Egemen sınıf, hukuku bir baskı aygıtı (5p) ve
ideolojik meşrulaştırma aygıtı olarak(5p) kullanmaktadır.
Egemen sınıfın çıkarlarına aykırı talepler hukuk aracılığıyla baskılanır ve
egemen sınıfın ezilen sınıf üzerindeki sömürüsü de hukuk aracılığıyla meşrulaştırılır.
İş uyuşmazlıklarında zorunlu arabuluculuk uygulaması bu tez için uygun bir
örnek teşkil etmektedir. İşverenden 300.000 TL tutarında fazla mesai alacağı
olan bir işçiyi düşünelim. Bu tutar işçinin emeğinin karşılığı ve hakkıdır. Ancak
işçi bu alacağını doğrudan mahkemeye başvurarak talep edememektedir. Önce istese
de istemese de arabuluculuk yoluna gitmelidir böylece işçinin adalete erişimi
konusunda isteğinden bağımsız bir geciktirme söz konusudur. Bu durum bu uygulamanın bir baskı aracı olduğunu gösterir.(5p)
Beri yandan, arabuluculuk sürecinde içinin kendi hakkı olan tutardan çok
daha azına razı olabildiği, iş hukukunun emredici hükümlerinin bile altında
kalan anlaşmalar yapılabildiği görülmektedir. İşçinin acil para ihtiyacı,
mahkeme süreçlerinin uzaması, tahsilatta yaşanan sorunlar nedeniyle işçi
örneğin 100.000 liraya razı olabilmektedir. Burada işçinin 200.000 liralık bir
hakkından vazgeçtiği ve patronun hiç de hakkı olmayan 200.000 TL kazanç ele
ettiği görülmektedir. Bu açık bir sömürü ilişkisidir ancak arabuluculuk uygulaması
çerçevesinde hukuken meşrulaştırılmakta ve toplum da buna alıştırılmaktadır. Bu durum da uygulamanın bir ideolojik araç teşkil
ettiğini göstermektedir. (5p)
6. Kuçuradi’ye göre bir normun doğru değerlendirmesi nasıl
yapılır? Türk hukukundan bir örnekle açıklayınız.
Kuçuradi’ye
göre bir normun doğru değerlendirilmesi 3 aşamada yapılır:
-
Normu
anlamak.

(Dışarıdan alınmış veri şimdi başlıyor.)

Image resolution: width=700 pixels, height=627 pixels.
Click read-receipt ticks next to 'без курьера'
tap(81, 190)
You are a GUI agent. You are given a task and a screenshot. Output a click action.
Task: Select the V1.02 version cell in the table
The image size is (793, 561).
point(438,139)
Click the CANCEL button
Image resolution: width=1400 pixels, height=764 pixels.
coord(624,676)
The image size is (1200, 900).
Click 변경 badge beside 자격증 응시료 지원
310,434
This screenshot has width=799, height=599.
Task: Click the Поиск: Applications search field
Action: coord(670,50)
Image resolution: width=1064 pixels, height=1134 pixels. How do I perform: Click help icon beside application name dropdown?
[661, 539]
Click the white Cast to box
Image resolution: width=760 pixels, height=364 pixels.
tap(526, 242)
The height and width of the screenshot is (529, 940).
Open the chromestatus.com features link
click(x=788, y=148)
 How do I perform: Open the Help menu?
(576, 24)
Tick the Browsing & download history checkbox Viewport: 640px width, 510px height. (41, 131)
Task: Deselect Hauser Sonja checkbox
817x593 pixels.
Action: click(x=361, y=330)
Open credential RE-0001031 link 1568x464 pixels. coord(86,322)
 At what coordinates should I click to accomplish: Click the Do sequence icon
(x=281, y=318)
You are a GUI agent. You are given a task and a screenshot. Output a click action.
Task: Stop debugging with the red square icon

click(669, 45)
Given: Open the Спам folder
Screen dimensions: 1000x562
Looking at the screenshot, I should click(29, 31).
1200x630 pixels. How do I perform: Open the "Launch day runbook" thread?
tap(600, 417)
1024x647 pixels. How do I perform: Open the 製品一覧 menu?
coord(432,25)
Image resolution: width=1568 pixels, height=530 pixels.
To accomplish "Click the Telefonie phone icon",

Normun hangi temel insan olanakları ya da haklarıyla ilgili olduğunu
tespit etmek. (5p)
-
Aynı
konudaki başka norm alternatiflerine göre özelliğini belirlemek. (5p)
-
Normun
değeri ile insanın değeri arasındaki ilişkiyi görmek: Bu normun belirli
gerçeklik koşullarında uygulandığı zaman, uygulandığı yerde kişilerin insani
olanakları açısından yaratacağı sonuçları öngörmek ve diğer seçeneklerle
karşılaştırmak.(5p)
Burada,
evlenen kadının kıdem tazminatını alarak işinden ayrılabileceğine hükmeden normu
örnek olarak kullanabiliriz.
Birinci aşama: Bu norm kadının çalışma hakkıyla ilgilidir. Norm,
kadınlara bir seçenek sunmaktadır. Evlenen kadın işten ayrılmak zorunda
değildir, isterse bu olanağı kullanabilir. Bu normun arka planına bir toplumsal
cinsiyet anlayışı yer almaktadır. (5p)
İkinci aşama: Alternatif olarak böyle bir norm hiç
yapılmayabilir, hem kadına hem erkeğe bu hak tanınabilir, bu hak çocuk sahibi
olduktan sonra tanınabilir, işten ayrılma yerine ücretsiz izin gibi bir olanak
tanınabilir, geri işe dönme hakkıyla birlikte tanınabilir, alternatifler
çoğaltılabilir. (5p)
Bu
norm Türkiye gibi ataerkil toplumsal cinsiyet normlarının hala etkin olduğu
toplumlarda uygulandığında kadınların çalışma yaşamından uzaklaşmasına ve geri
işe dönememesine neden olabilir. Evlenme sürecinde ortaya çıkan nakit ihtiyacı
kadınların kıdem tazminatını almak için işten çıkma yönünde bir çevre baskısına
uğramasına neden olabilir. Norm teknik olanakları başta olmak üzere birçok türsel
insan olanağının toplumumuzdaki kadınlarca gerçekleştirilmesi bakımından
sakıncalı görünmektedir. (5p)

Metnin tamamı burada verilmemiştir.